21. Siap?

7K 828 63
                                    

Mata Gita membengkak dan merah memaksa untuk melihat kelayar Hp.yang sedari tadi bergetar diatas kepalanya. Nomor tidak dikenal tertera disana dan tanpa ragu Gita mengangkat panggilan itu.

"Halo?"

"Panda, ini saya Dion"

Mendengar itu Gita langsung terduduk dan mencengkram Hpnya dengan kuat.
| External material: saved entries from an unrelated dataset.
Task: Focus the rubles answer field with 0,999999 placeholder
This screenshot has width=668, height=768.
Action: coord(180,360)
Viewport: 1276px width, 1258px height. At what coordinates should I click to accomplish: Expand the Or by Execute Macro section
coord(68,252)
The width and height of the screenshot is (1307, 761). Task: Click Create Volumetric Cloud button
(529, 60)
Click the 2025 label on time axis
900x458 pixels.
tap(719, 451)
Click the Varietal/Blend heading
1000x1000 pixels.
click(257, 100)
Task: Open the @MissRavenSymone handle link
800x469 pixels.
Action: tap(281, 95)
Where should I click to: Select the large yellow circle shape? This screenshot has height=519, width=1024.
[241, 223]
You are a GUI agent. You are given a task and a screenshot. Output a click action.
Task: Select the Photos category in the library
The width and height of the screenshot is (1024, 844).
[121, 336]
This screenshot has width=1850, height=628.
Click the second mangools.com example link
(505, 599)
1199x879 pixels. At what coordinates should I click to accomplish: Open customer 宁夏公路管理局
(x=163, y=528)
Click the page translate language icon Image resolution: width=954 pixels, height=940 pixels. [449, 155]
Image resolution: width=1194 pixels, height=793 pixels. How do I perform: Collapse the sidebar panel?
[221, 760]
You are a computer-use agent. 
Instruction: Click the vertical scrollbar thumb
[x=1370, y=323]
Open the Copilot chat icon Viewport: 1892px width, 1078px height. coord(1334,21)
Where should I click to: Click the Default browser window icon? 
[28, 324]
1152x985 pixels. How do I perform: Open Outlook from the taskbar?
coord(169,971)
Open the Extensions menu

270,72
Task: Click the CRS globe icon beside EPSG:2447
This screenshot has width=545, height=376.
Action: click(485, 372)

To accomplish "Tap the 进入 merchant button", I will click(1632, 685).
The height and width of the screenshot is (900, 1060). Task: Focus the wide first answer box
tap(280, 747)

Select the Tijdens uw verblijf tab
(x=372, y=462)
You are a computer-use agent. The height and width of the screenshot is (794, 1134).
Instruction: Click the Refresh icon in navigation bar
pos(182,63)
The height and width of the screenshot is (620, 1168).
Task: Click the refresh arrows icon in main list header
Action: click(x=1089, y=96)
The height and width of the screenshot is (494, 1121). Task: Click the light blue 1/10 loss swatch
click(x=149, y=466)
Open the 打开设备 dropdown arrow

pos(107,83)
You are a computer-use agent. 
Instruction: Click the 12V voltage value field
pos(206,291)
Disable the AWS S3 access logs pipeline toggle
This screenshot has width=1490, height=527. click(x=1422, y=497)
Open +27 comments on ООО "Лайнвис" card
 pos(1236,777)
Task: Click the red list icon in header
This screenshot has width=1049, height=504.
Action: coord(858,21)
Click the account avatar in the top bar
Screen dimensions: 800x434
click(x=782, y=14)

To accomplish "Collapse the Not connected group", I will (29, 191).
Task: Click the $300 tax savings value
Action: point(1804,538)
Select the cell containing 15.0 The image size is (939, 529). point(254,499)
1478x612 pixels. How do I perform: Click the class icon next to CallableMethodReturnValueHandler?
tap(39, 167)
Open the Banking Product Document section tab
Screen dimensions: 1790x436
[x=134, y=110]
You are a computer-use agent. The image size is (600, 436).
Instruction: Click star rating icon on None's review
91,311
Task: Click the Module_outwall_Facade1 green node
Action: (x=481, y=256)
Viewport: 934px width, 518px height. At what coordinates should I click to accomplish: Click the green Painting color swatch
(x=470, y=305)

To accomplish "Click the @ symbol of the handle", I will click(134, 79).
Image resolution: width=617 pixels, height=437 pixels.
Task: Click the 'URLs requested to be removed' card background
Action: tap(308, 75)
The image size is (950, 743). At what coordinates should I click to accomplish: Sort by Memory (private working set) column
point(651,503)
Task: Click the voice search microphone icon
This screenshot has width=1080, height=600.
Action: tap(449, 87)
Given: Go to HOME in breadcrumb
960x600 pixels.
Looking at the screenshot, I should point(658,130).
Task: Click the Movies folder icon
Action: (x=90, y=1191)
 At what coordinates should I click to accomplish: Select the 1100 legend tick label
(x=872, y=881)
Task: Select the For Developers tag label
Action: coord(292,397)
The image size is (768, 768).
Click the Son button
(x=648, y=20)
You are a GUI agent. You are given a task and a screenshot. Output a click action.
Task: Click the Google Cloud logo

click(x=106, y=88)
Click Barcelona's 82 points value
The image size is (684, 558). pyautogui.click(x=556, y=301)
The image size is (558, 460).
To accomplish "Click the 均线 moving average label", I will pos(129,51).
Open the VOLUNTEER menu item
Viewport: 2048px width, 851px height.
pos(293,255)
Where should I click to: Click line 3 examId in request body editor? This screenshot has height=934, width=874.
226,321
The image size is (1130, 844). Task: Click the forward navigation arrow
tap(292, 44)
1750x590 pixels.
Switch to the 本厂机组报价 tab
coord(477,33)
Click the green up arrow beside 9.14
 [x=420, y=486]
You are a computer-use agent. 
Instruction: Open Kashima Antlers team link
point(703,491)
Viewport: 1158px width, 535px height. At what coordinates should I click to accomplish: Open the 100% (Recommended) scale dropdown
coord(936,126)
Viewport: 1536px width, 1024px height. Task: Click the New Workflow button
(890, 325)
"What the hell are you doing to me Dion!"


***

Gita bangkit dan berjalan kearah jendela masih dengan mencengkram Hp yang ditempelkan ditelinganya.

"Panda..."

"Kamu dimana sekarang, kamu harus jelaskan sama saya Dion, kamu dari awal membodohi saya? Atau kamu dipaksa?"

"Maaf Panda"

Tangan Gita membentuk tinjuan dan menghantamkannya kearah kaca didepannya kemudian mendesis "kamu pikir semudah itu mendapat maaf dari saya? Kamu tahu kalau Papi meninggal di tangan Ningtias? Oh tentu kamu sudah tau, kamu kan anak buah Ningtias mengingat  kamu ada campur tangan video tamparan itu sampai  ke Ningtias"

"Kamu benar"

"Kamu bangsat Dion!"

"Semua yang terjadi sekarang ini sudah terlanjur terjadi Panda, tidak ada gunanya kamu memaki saya untuk hal itu"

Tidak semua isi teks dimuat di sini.